David French to teach The Philosophies of the American Foundings, David Lipscomb's Lifelong Learning Class Offering

David French
by Rod Williams, March 8, 2024 - David French will be teaching a five-week, once a week, class on The Philosophies of the American Foundings, starting March 26 at Lipscomb's University as part of their Lifelong Learning offerings. The price is only $80.  I have enrolled and am looking forward to it. If you would be interested in enrolling, follow this link.

I have seen David French speak once at a First Tuesday gathering and enjoyed hearing him. I have read his writings for years. He is a conservative scholar, journalist and an attorney who has argued high-profile religious liberty cases.
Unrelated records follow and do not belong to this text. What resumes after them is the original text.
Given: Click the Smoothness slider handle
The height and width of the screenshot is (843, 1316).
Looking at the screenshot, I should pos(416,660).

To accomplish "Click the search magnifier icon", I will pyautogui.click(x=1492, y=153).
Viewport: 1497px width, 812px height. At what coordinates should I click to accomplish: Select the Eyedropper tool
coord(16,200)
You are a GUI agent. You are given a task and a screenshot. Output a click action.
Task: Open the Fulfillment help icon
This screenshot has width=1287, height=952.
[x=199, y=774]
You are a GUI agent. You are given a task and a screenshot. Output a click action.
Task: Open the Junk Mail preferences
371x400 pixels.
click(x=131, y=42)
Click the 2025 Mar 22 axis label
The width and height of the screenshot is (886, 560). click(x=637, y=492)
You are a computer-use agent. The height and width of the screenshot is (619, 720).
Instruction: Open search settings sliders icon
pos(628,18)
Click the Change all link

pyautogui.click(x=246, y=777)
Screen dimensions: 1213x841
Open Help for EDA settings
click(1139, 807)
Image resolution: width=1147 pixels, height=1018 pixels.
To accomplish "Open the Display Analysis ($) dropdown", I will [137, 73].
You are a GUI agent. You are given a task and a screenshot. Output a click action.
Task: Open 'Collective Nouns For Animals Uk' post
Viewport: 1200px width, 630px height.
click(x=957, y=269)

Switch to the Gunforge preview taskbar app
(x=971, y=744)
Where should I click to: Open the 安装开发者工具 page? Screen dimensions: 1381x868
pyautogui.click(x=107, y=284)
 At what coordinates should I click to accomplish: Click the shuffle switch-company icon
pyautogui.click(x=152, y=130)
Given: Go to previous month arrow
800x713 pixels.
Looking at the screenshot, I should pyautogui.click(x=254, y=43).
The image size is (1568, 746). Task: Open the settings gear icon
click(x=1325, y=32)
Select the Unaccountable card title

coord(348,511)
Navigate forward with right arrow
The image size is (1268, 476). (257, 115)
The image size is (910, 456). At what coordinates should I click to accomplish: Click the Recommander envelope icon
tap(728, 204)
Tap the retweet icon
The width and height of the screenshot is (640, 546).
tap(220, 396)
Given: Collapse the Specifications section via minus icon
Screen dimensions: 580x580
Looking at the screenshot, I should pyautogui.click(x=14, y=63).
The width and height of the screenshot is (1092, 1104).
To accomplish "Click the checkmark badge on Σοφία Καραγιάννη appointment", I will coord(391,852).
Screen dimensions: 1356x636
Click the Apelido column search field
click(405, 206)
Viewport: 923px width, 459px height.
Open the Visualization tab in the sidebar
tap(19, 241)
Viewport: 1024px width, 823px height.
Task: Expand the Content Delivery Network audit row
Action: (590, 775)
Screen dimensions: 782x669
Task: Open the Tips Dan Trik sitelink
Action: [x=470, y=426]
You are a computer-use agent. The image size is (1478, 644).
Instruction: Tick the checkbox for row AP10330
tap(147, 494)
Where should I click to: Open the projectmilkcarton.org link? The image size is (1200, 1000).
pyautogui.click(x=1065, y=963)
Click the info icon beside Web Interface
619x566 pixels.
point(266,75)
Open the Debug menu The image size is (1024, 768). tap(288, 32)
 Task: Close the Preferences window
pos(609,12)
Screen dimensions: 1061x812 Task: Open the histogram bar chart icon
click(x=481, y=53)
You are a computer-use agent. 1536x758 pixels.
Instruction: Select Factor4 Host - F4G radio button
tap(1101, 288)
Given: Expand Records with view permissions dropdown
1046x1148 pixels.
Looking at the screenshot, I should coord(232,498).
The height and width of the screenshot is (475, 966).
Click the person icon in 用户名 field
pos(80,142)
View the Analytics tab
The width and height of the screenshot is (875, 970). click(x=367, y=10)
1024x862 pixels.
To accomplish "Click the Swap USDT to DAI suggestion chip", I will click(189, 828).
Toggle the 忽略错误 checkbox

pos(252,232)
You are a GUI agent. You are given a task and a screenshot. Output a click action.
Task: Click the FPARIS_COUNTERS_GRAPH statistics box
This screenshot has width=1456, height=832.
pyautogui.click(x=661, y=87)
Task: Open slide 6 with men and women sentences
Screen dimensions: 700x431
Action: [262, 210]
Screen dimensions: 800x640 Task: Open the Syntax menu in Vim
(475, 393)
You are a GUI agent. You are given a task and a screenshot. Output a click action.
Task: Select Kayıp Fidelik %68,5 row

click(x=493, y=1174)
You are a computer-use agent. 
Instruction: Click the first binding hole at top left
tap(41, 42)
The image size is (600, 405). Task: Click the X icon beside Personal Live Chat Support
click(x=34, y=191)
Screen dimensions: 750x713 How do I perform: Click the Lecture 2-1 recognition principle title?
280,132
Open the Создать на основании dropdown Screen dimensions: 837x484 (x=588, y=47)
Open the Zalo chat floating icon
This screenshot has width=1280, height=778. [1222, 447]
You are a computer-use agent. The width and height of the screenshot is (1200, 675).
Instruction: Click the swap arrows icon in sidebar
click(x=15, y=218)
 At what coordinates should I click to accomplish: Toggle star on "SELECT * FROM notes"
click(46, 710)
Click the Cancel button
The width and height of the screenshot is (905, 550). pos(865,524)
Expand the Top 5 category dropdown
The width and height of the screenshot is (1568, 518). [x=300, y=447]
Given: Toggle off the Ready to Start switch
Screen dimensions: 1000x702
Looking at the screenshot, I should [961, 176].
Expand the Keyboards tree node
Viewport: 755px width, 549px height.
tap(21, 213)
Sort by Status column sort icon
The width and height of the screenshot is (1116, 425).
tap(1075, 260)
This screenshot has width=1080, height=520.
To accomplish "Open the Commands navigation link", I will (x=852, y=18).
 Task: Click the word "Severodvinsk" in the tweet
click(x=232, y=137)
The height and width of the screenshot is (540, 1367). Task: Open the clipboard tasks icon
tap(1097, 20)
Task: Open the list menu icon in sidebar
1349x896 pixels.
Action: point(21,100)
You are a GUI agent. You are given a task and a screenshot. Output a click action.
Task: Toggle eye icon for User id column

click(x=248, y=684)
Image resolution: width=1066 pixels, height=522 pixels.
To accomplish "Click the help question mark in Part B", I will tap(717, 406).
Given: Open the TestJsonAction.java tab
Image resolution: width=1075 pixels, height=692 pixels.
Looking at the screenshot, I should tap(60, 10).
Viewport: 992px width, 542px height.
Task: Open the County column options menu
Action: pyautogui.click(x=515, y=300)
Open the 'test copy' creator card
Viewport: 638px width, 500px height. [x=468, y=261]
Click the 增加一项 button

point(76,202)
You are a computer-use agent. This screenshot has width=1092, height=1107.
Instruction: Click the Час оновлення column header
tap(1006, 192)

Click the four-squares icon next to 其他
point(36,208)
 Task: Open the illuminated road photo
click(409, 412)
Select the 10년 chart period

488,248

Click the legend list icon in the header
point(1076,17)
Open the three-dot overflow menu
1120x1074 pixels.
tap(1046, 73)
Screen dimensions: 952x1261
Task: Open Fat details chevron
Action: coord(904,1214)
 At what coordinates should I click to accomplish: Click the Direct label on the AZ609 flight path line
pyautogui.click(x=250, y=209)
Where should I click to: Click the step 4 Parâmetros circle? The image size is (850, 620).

He is a New York Times opinion columnist, a fellow at the National Review Institute and was a staff writer for National Review from 2015 to 2019. He is a senior editor of The Dispatch and is a contributing writer for The Atlantic.

Below is the course syllabus:

The Philosophies of the American Foundings

March 26; April 2, 9, 16, 23

10-11:30 a.m. CT

Longview Mansion

In person and Zoom

Cost: $80

Instructor: David French, J.D. (’91), Distinguished Visiting Professor of Public Policy, Lipscomb University College of Leadership and Public Service

The best way to think of the American experiment is that it truly had two foundings. The first took the moral clarity of the Declaration of Independence and translated it into a Constitution that was both revolutionary for its time and also contained a fundamental flaw that almost destroyed our new nation. The second founding—the "new birth of freedom" promised by Abraham Lincoln in the Gettysburg Address—is what truly transformed the character of our young republic and created the nation we know today.

In five weeks we'll walk through the philosophical and moral origins of the Constitution, the Bill of Rights and the Civil War Amendments. What did the founders think of human nature? Of the role of government? What did they get right? What did they get wrong? And we'll end with a challenging question: As Americans grow increasingly alienated from each other, and the bonds of civic fellowship are strained to the breaking point, do we need yet another constitutional revolution to preserve the American experiment?